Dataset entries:
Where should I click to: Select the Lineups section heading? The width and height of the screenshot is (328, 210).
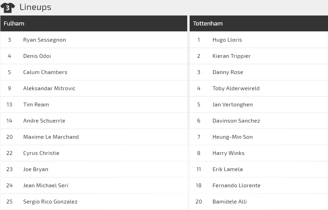point(35,7)
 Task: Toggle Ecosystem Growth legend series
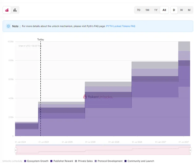click(x=36, y=161)
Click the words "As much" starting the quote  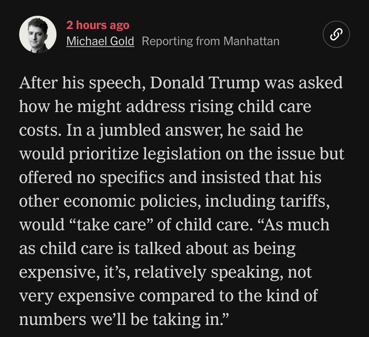point(296,224)
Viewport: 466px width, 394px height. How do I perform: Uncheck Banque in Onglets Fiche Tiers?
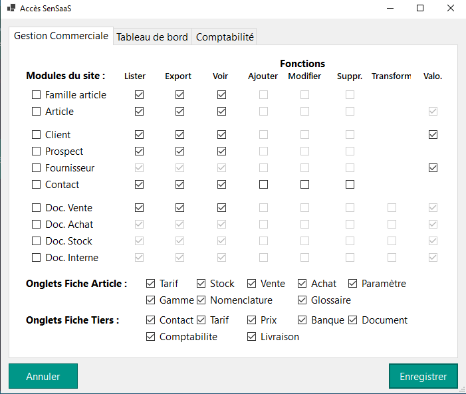(x=302, y=320)
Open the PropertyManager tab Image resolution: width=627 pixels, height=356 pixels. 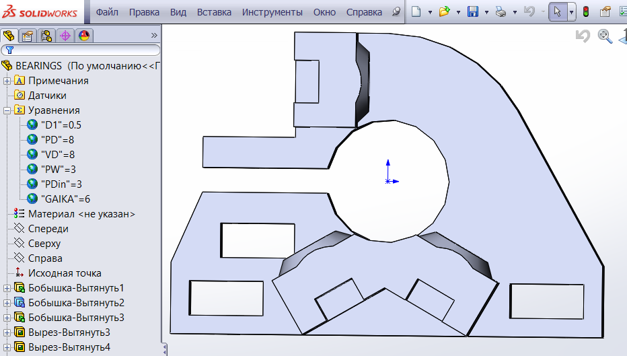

— Exercise requirements —
Pictures do not belong in your copy; restate word for word the lines from the one containing "Viewport: 466px width, 394px" through the last line of the records above.

— Written answer —
Viewport: 466px width, 394px height. How do I perform: Uncheck Banque in Onglets Fiche Tiers?
(x=302, y=320)
Open the PropertyManager tab Image resolution: width=627 pixels, height=356 pixels. 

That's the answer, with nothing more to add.